D’ailleurs, parlant de profaner les lois, soulignons le bilinguisme du spectacle. C’est clair que ça fait du bien de voir un théâtre qui se déploie en français et en anglais, sans surtitres. Quel bonheur de voir un texte qui n’a pas peur de consolider cette double langue à travers la rétrospective d’une lutte qui a certainement traversé la barrière des dialectes.
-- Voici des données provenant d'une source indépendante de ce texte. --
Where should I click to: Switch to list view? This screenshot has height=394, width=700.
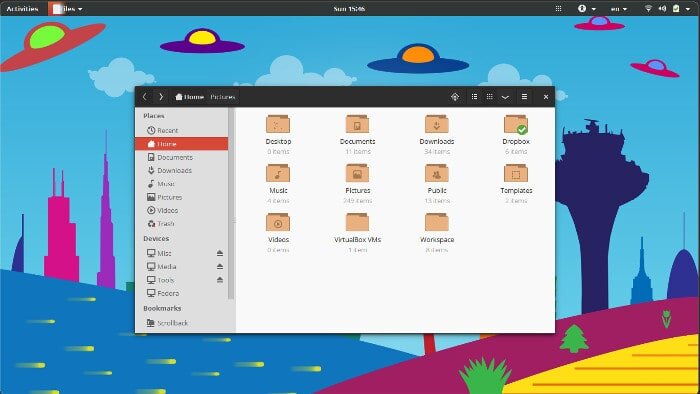[x=474, y=97]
À cette polyphonie s’ajoute une multidisciplinarité qui fascine, qui charme, qui questionne et qui rend mal à l’aise. Passant d’une danse lascive à un rap qui répète «danse avec ton sida», à une reproduction en direct (très réussie) d’une vidéo de Diamanda Galas, on traverse un éventail de perspectives et de références qui témoignent d’une période dense et cruelle. Un moment fort symboliquement est la parade des pancartes, ces icônes de manifestation qui ont aussi été le petit nom d’un théâtre activiste il n’y a pas si longtemps, que les perfomeur.euse.s se réapproprient sur scène. Des slogans, des jeux de mots ou des questions qui nous renvoient à nous-même dans une chute frappante (« when is the last time you have cried »), les phrases se présentent à nous dans une suite hétérogène et inégale. Comme un carrousel de prises de position et de claques dans face. Un délice pour l’esprit.

Assurément, on aurait encore beaucoup à apprendre sur la crise du sida, qui subsiste aujourd’hui à travers l’incompréhension et la désinformation. La première chose qu’on peut faire, c’est de remercier projets hybris d’avoir pris, assumé et légitimé la mise en mots et en images d’une (autre) crise stigmatisant une frange de la société qui a pourtant besoin d’appui et de reconnaissance. Le genre de spectacle qui devra tourner pour faire comprendre une fois pour toutes que le politique peut être beau et que la lutte peut être artistique.
(MORE) propositions for aids museum était présentée à La Chapelle du 24 au 30 avril 2017.
Article par Caroline Monast-Landriault.